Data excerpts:
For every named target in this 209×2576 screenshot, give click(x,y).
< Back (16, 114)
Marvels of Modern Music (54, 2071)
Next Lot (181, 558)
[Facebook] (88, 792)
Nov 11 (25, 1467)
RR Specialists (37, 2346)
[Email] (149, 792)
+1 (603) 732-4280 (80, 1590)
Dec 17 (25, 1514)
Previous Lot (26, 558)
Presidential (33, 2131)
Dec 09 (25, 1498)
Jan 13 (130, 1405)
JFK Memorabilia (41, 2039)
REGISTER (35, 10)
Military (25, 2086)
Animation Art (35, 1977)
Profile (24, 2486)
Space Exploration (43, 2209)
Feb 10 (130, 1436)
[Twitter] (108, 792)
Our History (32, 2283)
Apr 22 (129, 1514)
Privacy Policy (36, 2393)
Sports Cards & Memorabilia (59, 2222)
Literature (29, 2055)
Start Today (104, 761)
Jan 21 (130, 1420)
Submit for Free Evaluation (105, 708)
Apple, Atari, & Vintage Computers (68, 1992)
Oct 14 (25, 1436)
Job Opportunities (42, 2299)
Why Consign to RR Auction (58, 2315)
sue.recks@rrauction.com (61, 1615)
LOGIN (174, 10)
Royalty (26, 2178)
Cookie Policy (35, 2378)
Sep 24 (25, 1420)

__Exercise instructions__:
Could you restate, word for word, every line from the one containing "[Twitter] (108, 792)" through the last line of the records above, and nothing more?

__Exercise solution__:
[Twitter] (108, 792)
Our History (32, 2283)
Apr 22 (129, 1514)
Privacy Policy (36, 2393)
Sports Cards & Memorabilia (59, 2222)
Literature (29, 2055)
Start Today (104, 761)
Jan 21 (130, 1420)
Submit for Free Evaluation (105, 708)
Apple, Atari, & Vintage Computers (68, 1992)
Oct 14 (25, 1436)
Job Opportunities (42, 2299)
Why Consign to RR Auction (58, 2315)
sue.recks@rrauction.com (61, 1615)
LOGIN (174, 10)
Royalty (26, 2178)
Cookie Policy (35, 2378)
Sep 24 (25, 1420)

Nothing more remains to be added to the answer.